Saturday, June 9, 2012

Vegan Recovery Smoothie

Who doesn't love chocolate and banana together? I call this the recovery smoothie because it is perfect as an post workout snack. With about 20g of protein and plenty of vitamins - it's an ideal drink to help rebuild your body. 


I use Navitas Naturals raw cacao powder and Garden of Life raw protein powder. I have tried a lot of protein powders and find this one to be the best (and most natural). It's organic, raw and contains a lot of essential amino acids. Other protein powders contain a lot of chemicals and sugars that are of no use to the body. I don't use sweetener but if you'd like to add some honey or stevia, you are welcome to.




Recovery Smoothie


Cook Time: 0 minutes
Prep Time: < 5 minutes
Serves: 1


Ingredients:

  • 1 ripe banana
  • 1 tsp of raw cacao powder
  • 1 scoop of protein powder
  • 1 1/4 cup unsweetened almond milk

Throw everything into a blender and blend until desired consistency. If you think it is too thick, add a little more almond milk. Serve in a tall glass - chilled.

Friday, June 8, 2012

Chimichurri Marinated Skirt Steak

Marinating meats is the easiest way to flavor it without much effort. I recommend marinating with something acidic to help break down the meat so it becomes more tender. Using homemade Argentinian Chimichurri is perfect! Salty, acidic and full of flavor. It makes this meat stellar. Whether you plan to grill, broil or pan fry - the marinade is the key to this meal. The meat is perfect as it is - no need for additional sauces. If you'd like to serve a little extra chimichurri on the side, that's fine. My husband likes the fresh chimichurri taste with the cooked. I personally just eat the meat as is. 


If you do not want to make your own chimichurri, you should be able to purchase some already made. But nothing beat fresh. Also make please make sure the meat you purchase is from a well known source. I can't stress enough the importance of grass-fed meats. They are  leaner, usually ethically treated and a lot healthier (more vitamins, minerals, and no hormones). Antibiotics are not a part of this recipes. Make sure when you eat, you are being conscience of what you eat and are eating the best. You deserve to eat only the highest quality of foods!



Chimichurri Marinated Skirt Steak


Cook Time: 15 minutes
Prep Time: 4-8 hours 
Serves: 3-4


Ingredients:

  • 1 lb of grass fed skirt steak
  • 1 1/2 tbsp of chimichurri (self made or store bought)
  • salt and pepper to taste

In a glass bowl or some type of container, combine the skirt steak and the chimichurri until the meat is well coated. Cover the glass bowl and place in the refrigerator for at least 4 hours or overnight if you'd like. Turn at least once. 

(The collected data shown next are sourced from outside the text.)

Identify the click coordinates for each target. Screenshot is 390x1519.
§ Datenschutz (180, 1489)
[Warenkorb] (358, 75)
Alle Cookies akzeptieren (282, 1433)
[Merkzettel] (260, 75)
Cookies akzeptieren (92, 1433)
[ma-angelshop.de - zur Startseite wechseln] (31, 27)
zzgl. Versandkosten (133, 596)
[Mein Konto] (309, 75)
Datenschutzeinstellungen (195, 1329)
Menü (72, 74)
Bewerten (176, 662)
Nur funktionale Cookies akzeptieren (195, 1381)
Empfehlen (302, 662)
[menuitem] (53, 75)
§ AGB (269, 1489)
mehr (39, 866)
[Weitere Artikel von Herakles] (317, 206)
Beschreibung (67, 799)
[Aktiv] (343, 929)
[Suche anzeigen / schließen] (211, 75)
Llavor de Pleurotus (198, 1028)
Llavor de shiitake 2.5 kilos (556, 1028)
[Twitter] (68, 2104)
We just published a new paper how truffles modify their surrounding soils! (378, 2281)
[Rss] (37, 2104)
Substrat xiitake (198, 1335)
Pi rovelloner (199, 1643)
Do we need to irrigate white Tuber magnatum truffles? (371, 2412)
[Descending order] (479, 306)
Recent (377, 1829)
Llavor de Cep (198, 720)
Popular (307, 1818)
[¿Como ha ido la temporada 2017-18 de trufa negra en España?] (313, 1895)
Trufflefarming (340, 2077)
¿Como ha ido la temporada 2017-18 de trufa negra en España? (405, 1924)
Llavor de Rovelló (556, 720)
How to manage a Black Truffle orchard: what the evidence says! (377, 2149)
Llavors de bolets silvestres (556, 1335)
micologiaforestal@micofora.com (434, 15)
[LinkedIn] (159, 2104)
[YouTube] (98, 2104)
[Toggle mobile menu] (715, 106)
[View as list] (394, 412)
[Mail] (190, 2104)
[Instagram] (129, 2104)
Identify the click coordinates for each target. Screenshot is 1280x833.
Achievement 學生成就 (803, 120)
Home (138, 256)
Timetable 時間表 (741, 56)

Once marinated - Heat a large skillet over medium heat. Transfer the meat from the bowl onto the hot skillet (salt and pepper both sides if you'd like) . Don't worry about shaking off the excess marinade.




Let the meat cook for about 7 minutes or until the one side is browned. Turn over and repeat with the other side. If you prefer a more well done steak, you may cook it longer. This amount of time should give you a slight pink center and crusty outside. 



Thursday, June 7, 2012

Triple Chocolate Brownies

By request from a friend, I made brownies. And what makes brownies so decadent and irresistible? Chocolate, a lot of chocolate (ladies need their chocolate)! My Triple Chocolate Brownies are made up of raw cacao, 70% melted dark chocolate and mini dark chocolate chips. How could these not be amazing? These are sweet, rich and not too dense. Box brownie mixes are to "boxy" for me. How do you describe a boxy taste? Beats me but I guess it is like cardboard with some sweetness. If you are going to treat yourself (and friends) to brownies, make the the best. 

I used Nutiva extra virgin coconut oil, Navitas Naturals raw cacao powder, and 70% dark chocolate was one I found at whole foods (it's from spain, sold in large chunks by the pound). When you go to melt the 70% dark chocolate, make sure you cut it into smaller pieces to help it melt quicker. Also by melting it with the coconut oil, it help prevent burning the chocolate. I add cinnamon because it gives the chocolate a rich flavor (as does adding coffee), but omitting it is just fine. 


Triple Chocolate Brownies


Cook Time: 20 minutes
Prep Time: < 10 minutes
Serves: 12-16 brownies


Ingredients:
Dry (sift all):

  • 2/3 cup all purpose flour
  • 1/3 cup raw cacao powder (or use cocoa powder)
  • 1/4 tsp baking powder
  • 1/4 tsp salt
  • 1/2 tsp ground cinnamon

Wet:

  • 1/3 cup dark brown sugar, packed
  • 1/2 cup fine raw sugar
  • 1 tsp pure vanilla extract
  • 2 eggs
  • 1 oz 70% dark chocolate, melted
  • 1/2 cup coconut oil, melted

  • 1/3 cup mini dark chocolate chips or chunks



Preheat oven to 400F. Grease a 8 x 8 baking dish with coconut oil. 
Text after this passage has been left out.